Hi,
I spent some time tracking down (and finding) problems in squid-3
when Squid starts to run out of FDs.
Problem #1: comm_accept_check_event() scheduled incorrectly.
from fdc_t::acceptOne():
eventAdd("comm_accept_check_event", comm_accept_check_event, this,
1000.0 / (double)(accept.accept.check_delay), 1, false);
There are at least two problems here. First, the division is
wrong. It should be check_delay / 1000. Second, check_delay
is never set for the HTTP accept socket because fdc_open() is
not called for it. The value "infinity" gets passed to eventAdd().
Also, the comm_accept_check_event is cancelled by a comm_close().
Problem #2: comm_accept_check_event() and AcceptLimiter accomplish the
same thing
Squid has two ways to make sure it doesn't accept new connections
when short on FDs. One is httpAccept(), okToAccept, and the AcceptLimiter
class. The other is acceptOne(), comm_accept_check_event(),
a new connection has been accepted. The acceptOne() method also
checks FD resources and might try the comm_accept_check_event
trick *before* calling accept(2).
I don't really see the point to having both of these competing
methods in the code.
Problem #3: comm_poll.cc: assert(shutting_down)
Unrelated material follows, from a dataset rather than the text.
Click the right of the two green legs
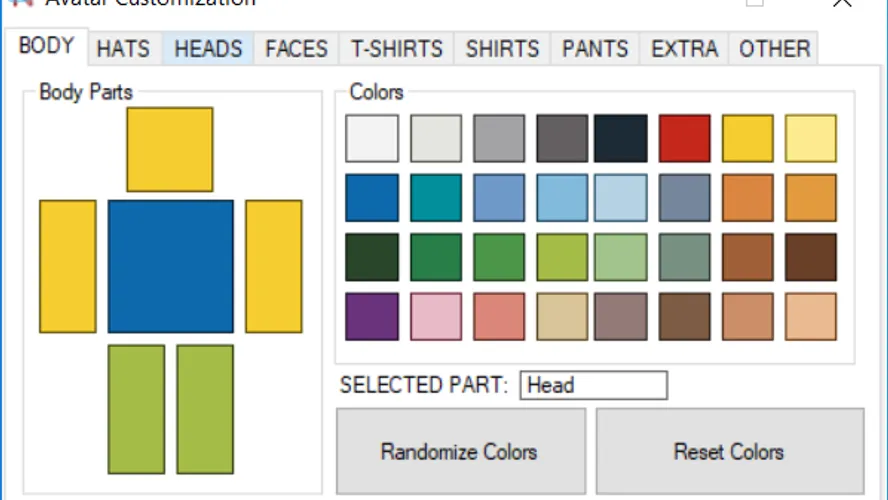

Due to problem(s) #1, Squid will get into a state where there
is no handler for the incoming HTTP FD, and no way to get one
back. The comm_accept_check_event() will never be called either
because it is schedule at infinity, or because comm_close()
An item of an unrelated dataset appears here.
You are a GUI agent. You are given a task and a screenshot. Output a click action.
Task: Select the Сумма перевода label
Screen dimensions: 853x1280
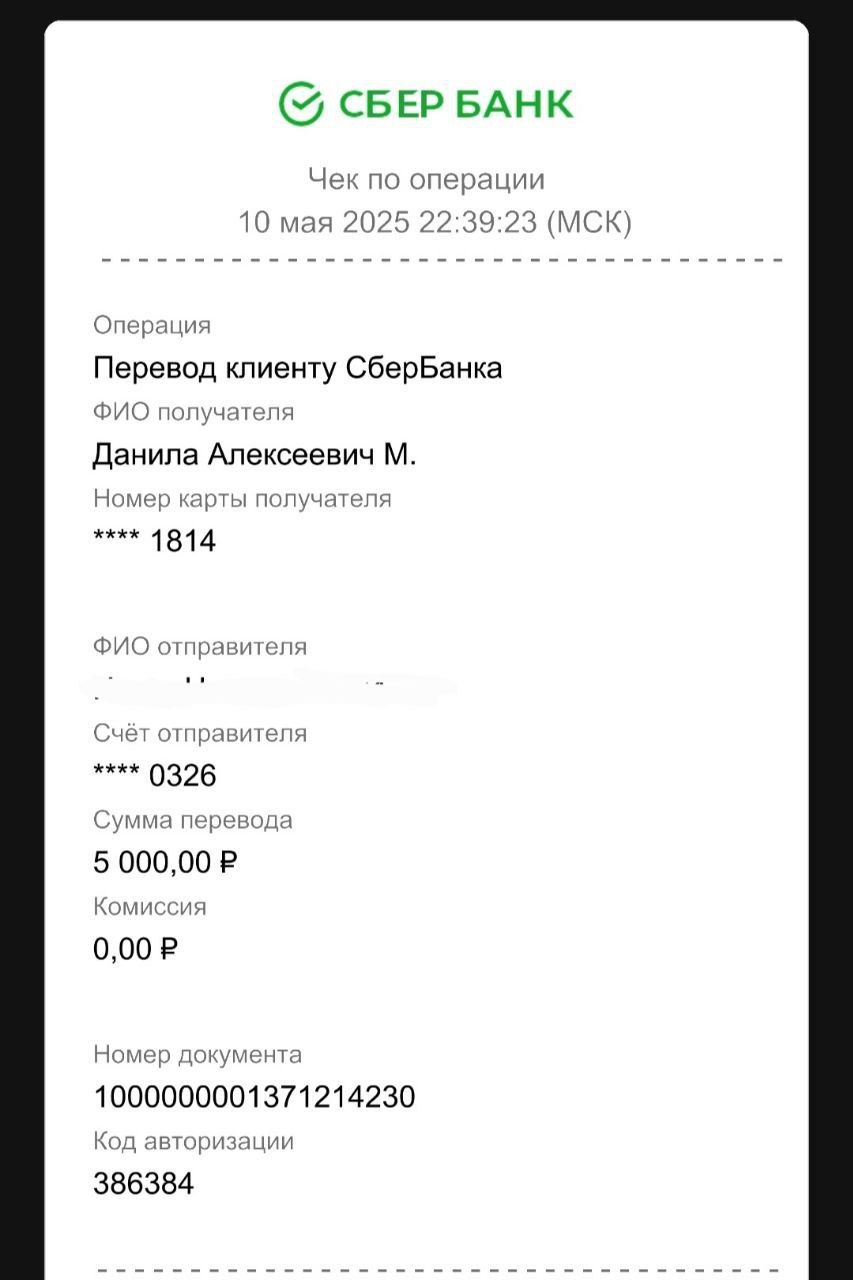point(193,821)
cancels it. After some time all open file descriptors get closed
and comm_poll() will assert because there are no FDs to poll on.
The assertion is that the only time there should be no FDs to
poll on is during shutdown.
Now if problem #1 is fixed, it may be very unlikely that this
condition could happen again. i.e., it is unlikely that all
sockets and files would get closed before the event happens.
But this only makes it less likely, not impossible, to happen.
Problem #4: reconfigure during deferred accept doesn't work
Both accept-deferring techniques assume that the incoming HTTP
FD does not change between the time deferring starts and ends.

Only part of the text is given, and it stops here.